At the moment, many cases of TN are initially treated with a small dose of an anti-epileptic drug, such as carbamazepine, which can provide significant pain relief. However, up to 10% of patients will not respond to these anti-epileptic drugs. Here at OCT, we believe no one deserves to live with the constant anxiety of the sudden onset of severe pain and in the knowledge that there are, currently, limited treatment options on offer. That’s why we’re busy researching a solution designed to alleviate this pain. Our OCT130401 (Programme 2) is in development and is due to be trialled as a treatment for TN. It has already completed its pre-clinical development and is ready to commence its Phase I clinical trials. We hope that, through our plan to deliver OCT130401 treatments via an inhaler, we will be able to bring about a faster onset of pain relief when compared to other systemic routes such as tablets.

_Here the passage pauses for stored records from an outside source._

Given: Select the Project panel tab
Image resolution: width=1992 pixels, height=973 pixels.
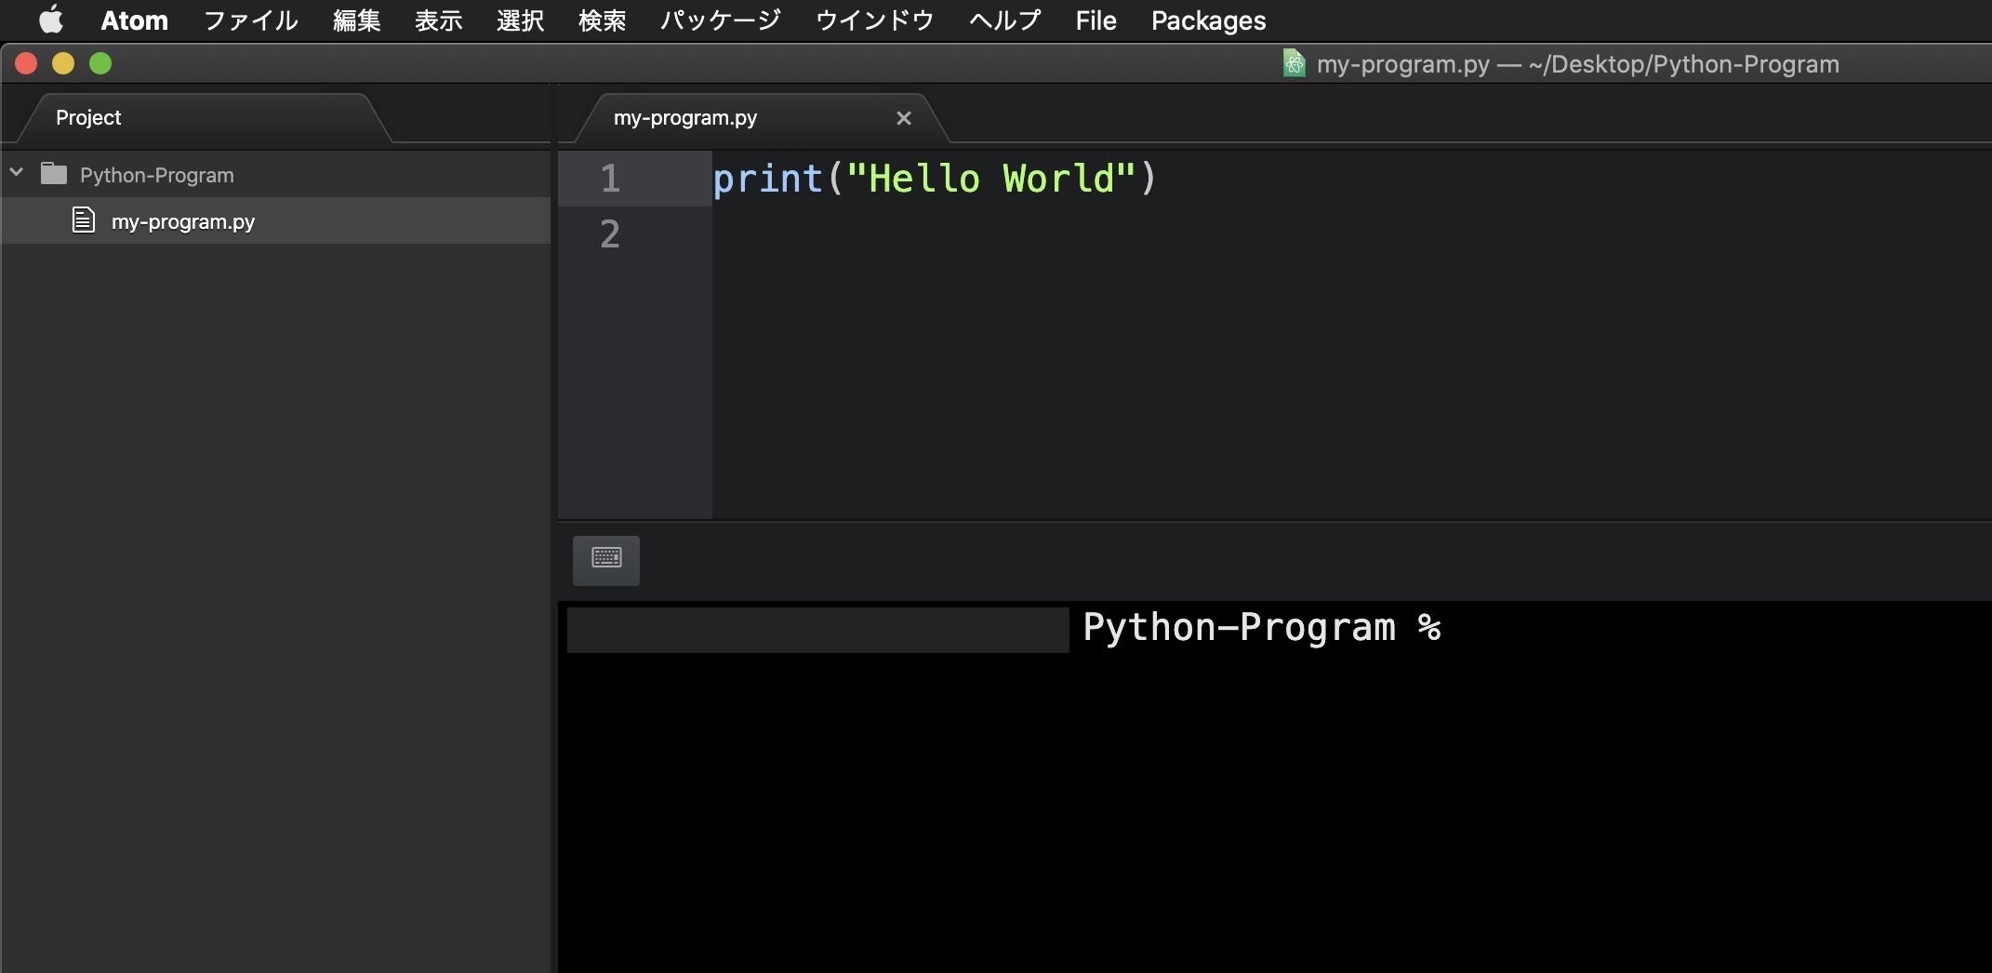Looking at the screenshot, I should (x=88, y=118).
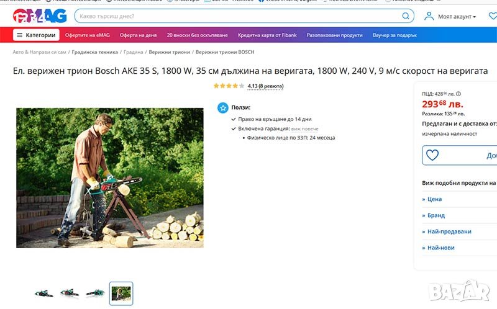Image resolution: width=497 pixels, height=309 pixels.
Task: Open the favorites heart icon in header
Action: (493, 16)
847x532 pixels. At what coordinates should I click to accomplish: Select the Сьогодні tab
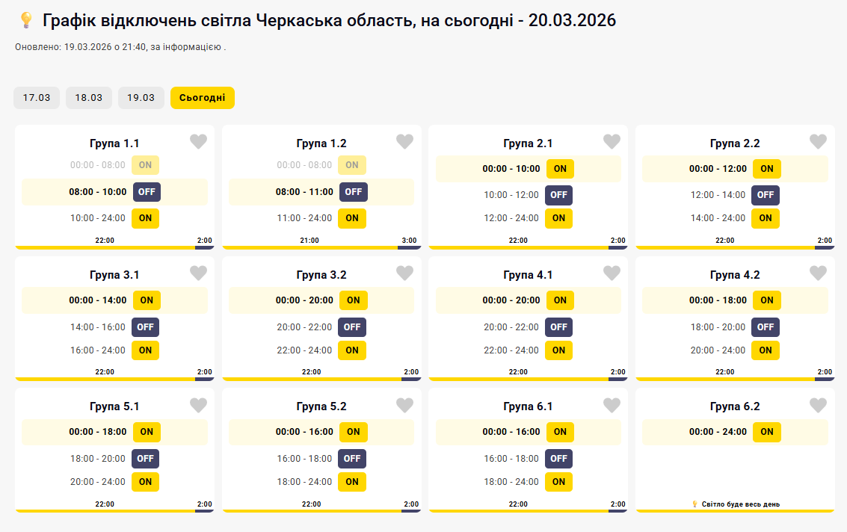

In addition to our Programmes 1 and 2, we’re already undertaking prelimary research on Programme 3 which is focused on a range of potential neuropathic pain indications, as well as Programme 4, which is aimed at an oncology target. We’ll be saying more about our progress in relation to these research programmes in due course.

All of the conditions that we are targeting at OCT, and have surveyed in this article, are in areas of key clinical need where patients either do not respond to existing treatments, or where there simply are not effective medicines currently licensed for their condition. Finding treatments for these uncommon diseases gives us market exclusivity, reduces development costs, and opens up the possibility of us receiving incentives from the regulatory authorities for our work. But that’s not the primary reason we do it.

We do what we do because we’re truly passionate about harnessing the therapeutic power of cannabinoids to help people living with debilitating conditions. We’re also immensely proud of the progress we’ve made over the past 12 months as we advance along our journey to deliver material improvements in people’s lives.

We look forward to telling you more about our progress and clinical experiences in the months to come.